**工作任务 1:**
判断 MSign 优化器一文是否支持下列三项说法，每项答“是”或“否”，并附上原文中起决定作用的词句。
(a) 研究所用的 NanoGPT 模型有 500 万参数。
(b) MSign 带来的计算开销超过 10%。
(c) 训练崩溃前，权重矩阵的稳定秩会快速上升。
**工作任务 2:** 把 MSign 优化器一文中从“MSign：一种通过稳定秩恢复防止大型语言模型训练不稳定的优化器”到“的计算开销有效防止训练故障。”的这一段一字不差地抄写出来。
**工作任务 3:**
根据 MSign 优化器一文，回答下列问题：
(a) 稳定秩被定义为哪两个量之比？
(b) 实验涉及的模型参数规模范围是多少？
(c) MSign 周期性地应用哪种运算来恢复稳定秩？

**提取文本:**
MSign：一种通过稳定秩恢复防止大型语言模型训练不稳定的优化器

摘要

训练不稳定性始终是大型语言模型预训练中的关键挑战，常表现为突发的梯度爆炸，造成大量计算资源浪费。我们通过μP缩放的500万参数NanoGPT模型研究训练故障，发现崩溃前会出现两个关键现象：（1）权重矩阵稳定秩（Frobenius范数平方与谱范数平方之比）快速下降；（2）相邻层雅可比矩阵间对齐度持续增强。我们从理论上证明这两种条件共同导致梯度范数随网络深度呈指数级增长。为打破这种不稳定性机制，我们提出MSign优化器，通过周期性应用矩阵符号运算来恢复稳定秩。在500万至30亿参数模型上的实验表明，MSign能以低于7.0%的计算开销有效防止训练故障。

English

Training instability remains a critical challenge in large language model (LLM) pretraining, often manifesting as sudden gradient explosions that waste significant computational resources. We study training failures in a 5M-parameter NanoGPT model scaled via μP, identifying two key phenomena preceding collapse: (1) rapid decline in weight matrix stable rank (ratio of squared Frobenius norm to squared spectral norm), and (2) increasing alignment between adjacent layer Jacobians. We prove theoretically that these two conditions jointly cause exponential gradient norm growth with network depth. To break this instability mechanism, we propose MSign, a new optimizer that periodically applies matrix sign operations to restore stable rank. Experiments on models from 5M to 3B parameters demonstrate that MSign effectively prevents training failures with a computational overhead of less than 7.0%.

[已保存条目]
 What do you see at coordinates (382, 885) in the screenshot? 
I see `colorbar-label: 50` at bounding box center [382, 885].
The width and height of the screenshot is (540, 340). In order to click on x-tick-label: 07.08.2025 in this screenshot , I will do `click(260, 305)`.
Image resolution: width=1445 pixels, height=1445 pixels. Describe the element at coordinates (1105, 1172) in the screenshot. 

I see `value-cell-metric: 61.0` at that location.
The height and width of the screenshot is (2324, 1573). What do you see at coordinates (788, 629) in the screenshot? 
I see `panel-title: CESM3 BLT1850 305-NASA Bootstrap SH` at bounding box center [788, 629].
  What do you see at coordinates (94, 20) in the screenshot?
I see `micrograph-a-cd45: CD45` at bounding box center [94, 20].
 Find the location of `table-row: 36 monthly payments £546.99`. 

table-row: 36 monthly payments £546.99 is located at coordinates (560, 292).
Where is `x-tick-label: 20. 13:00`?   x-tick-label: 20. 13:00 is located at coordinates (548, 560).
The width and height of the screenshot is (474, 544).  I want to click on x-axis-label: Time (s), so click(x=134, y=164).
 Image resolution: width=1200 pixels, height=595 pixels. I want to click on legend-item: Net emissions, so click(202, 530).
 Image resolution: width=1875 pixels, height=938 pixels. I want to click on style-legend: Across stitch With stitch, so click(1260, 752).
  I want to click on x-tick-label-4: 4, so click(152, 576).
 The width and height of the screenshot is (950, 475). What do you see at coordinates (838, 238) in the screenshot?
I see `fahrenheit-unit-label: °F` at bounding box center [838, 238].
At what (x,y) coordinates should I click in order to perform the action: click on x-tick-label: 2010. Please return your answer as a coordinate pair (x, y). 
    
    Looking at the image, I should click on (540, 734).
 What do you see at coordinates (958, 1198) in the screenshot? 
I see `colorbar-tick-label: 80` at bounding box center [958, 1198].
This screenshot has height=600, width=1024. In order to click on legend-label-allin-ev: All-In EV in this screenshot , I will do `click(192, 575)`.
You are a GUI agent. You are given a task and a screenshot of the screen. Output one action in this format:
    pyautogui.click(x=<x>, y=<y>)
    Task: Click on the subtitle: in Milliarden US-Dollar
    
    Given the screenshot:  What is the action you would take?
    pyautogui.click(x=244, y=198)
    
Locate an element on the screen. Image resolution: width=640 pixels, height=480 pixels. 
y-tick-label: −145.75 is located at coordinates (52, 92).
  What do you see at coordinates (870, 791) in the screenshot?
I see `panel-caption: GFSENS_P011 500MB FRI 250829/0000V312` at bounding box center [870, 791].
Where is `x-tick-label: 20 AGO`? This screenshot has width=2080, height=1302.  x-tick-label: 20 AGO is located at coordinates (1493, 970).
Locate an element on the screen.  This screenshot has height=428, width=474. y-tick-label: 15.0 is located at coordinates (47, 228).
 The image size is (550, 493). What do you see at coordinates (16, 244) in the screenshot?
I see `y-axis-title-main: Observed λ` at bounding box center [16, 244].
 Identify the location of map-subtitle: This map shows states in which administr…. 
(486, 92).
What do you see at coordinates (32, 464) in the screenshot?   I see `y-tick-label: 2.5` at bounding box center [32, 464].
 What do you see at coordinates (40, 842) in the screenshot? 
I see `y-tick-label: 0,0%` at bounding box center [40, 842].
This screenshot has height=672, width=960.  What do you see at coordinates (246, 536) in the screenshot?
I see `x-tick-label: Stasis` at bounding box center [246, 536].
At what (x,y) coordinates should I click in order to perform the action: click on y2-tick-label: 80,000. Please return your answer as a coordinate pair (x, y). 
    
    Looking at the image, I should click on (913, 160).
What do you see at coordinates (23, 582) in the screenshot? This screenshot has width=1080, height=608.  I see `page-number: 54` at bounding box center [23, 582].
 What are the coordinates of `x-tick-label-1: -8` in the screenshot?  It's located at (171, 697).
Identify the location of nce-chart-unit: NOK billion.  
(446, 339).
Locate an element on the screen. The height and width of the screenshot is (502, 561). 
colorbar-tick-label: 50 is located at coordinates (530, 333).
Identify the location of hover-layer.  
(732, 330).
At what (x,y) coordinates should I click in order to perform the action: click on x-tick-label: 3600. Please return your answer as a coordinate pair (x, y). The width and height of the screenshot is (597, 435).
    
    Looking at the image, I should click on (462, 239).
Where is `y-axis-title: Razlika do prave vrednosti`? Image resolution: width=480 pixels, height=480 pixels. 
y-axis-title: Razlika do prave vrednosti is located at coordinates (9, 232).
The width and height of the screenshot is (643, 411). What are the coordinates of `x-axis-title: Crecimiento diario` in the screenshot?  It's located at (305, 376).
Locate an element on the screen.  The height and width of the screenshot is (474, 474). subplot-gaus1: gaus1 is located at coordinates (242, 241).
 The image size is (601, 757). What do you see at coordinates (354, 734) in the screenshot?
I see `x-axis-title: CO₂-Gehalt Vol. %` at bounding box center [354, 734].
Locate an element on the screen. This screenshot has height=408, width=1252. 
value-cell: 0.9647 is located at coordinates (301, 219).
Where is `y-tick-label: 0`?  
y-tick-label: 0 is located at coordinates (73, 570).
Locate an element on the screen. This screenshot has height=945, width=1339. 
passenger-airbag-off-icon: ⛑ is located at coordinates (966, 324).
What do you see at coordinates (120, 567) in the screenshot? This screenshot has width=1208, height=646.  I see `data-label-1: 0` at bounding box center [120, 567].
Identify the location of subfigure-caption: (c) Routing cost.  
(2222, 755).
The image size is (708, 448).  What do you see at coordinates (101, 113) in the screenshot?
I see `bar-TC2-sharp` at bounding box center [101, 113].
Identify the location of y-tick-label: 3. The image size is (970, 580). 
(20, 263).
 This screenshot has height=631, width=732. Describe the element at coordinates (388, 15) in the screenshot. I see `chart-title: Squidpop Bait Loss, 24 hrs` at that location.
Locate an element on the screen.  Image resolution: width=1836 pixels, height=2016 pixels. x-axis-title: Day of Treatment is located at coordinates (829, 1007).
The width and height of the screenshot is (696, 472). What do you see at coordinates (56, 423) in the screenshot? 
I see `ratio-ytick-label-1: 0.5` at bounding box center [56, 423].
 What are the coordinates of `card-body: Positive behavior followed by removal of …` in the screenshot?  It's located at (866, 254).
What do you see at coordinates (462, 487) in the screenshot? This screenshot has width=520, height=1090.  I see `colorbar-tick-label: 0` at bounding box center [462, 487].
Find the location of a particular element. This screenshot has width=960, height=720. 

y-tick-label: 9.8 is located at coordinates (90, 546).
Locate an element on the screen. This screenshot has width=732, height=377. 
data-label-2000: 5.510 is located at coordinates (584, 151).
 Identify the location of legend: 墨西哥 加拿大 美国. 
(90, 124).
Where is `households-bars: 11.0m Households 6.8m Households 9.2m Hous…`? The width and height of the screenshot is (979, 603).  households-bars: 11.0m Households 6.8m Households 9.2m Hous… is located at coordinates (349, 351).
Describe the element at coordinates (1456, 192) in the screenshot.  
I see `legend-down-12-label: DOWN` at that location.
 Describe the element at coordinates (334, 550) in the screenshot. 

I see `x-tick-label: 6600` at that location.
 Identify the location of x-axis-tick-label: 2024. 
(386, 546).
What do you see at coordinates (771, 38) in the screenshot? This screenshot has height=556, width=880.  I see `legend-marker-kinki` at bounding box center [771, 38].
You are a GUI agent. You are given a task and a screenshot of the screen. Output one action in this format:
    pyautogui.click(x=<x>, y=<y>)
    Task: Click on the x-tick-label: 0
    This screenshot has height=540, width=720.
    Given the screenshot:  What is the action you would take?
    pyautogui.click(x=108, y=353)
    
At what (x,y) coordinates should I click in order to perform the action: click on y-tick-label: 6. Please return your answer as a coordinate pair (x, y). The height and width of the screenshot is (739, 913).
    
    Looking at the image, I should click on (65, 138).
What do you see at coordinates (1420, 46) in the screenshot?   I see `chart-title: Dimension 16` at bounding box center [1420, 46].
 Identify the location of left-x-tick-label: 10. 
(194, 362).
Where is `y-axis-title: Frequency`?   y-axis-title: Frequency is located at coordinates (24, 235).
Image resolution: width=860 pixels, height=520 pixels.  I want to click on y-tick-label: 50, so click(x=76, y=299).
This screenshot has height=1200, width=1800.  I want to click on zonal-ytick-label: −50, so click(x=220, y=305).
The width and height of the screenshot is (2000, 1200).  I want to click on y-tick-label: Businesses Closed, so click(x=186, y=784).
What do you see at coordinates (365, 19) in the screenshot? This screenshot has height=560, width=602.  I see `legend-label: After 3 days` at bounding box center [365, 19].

**练习答案 1:**
(a) 是。“通过μP缩放的500万参数NanoGPT模型”
(b) 否。“MSign能以低于7.0%的计算开销有效防止训练故障”
(c) 否。“权重矩阵稳定秩（Frobenius范数平方与谱范数平方之比）快速下降”

**练习答案 2:**
MSign：一种通过稳定秩恢复防止大型语言模型训练不稳定的优化器

摘要

训练不稳定性始终是大型语言模型预训练中的关键挑战，常表现为突发的梯度爆炸，造成大量计算资源浪费。我们通过μP缩放的500万参数NanoGPT模型研究训练故障，发现崩溃前会出现两个关键现象：（1）权重矩阵稳定秩（Frobenius范数平方与谱范数平方之比）快速下降；（2）相邻层雅可比矩阵间对齐度持续增强。我们从理论上证明这两种条件共同导致梯度范数随网络深度呈指数级增长。为打破这种不稳定性机制，我们提出MSign优化器，通过周期性应用矩阵符号运算来恢复稳定秩。在500万至30亿参数模型上的实验表明，MSign能以低于7.0%的计算开销有效防止训练故障。

**练习答案 3:**
(a) Frobenius 范数平方与谱范数平方之比。
(b) 500 万至 30 亿参数。
(c) 矩阵符号运算。